#### Provided data ####

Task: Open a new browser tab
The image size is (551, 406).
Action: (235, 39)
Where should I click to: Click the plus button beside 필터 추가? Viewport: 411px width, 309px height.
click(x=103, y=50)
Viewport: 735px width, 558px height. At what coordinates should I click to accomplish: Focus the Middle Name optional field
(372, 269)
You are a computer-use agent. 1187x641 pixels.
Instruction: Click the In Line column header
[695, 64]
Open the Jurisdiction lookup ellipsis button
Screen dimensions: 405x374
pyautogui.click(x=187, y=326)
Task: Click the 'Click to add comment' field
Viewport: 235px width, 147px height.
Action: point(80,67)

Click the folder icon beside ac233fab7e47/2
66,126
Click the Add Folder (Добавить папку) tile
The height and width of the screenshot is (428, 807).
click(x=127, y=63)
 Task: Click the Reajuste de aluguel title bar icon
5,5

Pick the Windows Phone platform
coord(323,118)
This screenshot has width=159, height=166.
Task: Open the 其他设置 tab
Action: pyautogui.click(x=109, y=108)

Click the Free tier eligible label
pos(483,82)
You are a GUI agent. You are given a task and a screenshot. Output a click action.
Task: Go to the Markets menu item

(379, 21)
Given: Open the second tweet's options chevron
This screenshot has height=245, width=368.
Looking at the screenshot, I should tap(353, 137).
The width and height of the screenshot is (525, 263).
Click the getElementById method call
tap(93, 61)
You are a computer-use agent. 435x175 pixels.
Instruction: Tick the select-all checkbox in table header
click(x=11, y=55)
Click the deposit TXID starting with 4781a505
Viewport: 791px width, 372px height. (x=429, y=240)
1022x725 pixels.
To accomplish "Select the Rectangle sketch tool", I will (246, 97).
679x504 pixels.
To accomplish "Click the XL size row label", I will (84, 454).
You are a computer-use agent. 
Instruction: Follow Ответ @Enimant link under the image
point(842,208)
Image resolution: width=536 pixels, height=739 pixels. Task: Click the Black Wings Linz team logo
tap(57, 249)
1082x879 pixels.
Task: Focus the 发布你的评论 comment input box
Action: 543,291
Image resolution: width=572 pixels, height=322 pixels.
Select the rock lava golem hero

####

Prompt. Please print verbatim each line from the first line of the entries above to the line that contains "Task: Click the 'Click to add comment' field", inclusive, and nothing more.

Your response.
Task: Open a new browser tab
The image size is (551, 406).
Action: (235, 39)
Where should I click to: Click the plus button beside 필터 추가? Viewport: 411px width, 309px height.
click(x=103, y=50)
Viewport: 735px width, 558px height. At what coordinates should I click to accomplish: Focus the Middle Name optional field
(372, 269)
You are a computer-use agent. 1187x641 pixels.
Instruction: Click the In Line column header
[695, 64]
Open the Jurisdiction lookup ellipsis button
Screen dimensions: 405x374
pyautogui.click(x=187, y=326)
Task: Click the 'Click to add comment' field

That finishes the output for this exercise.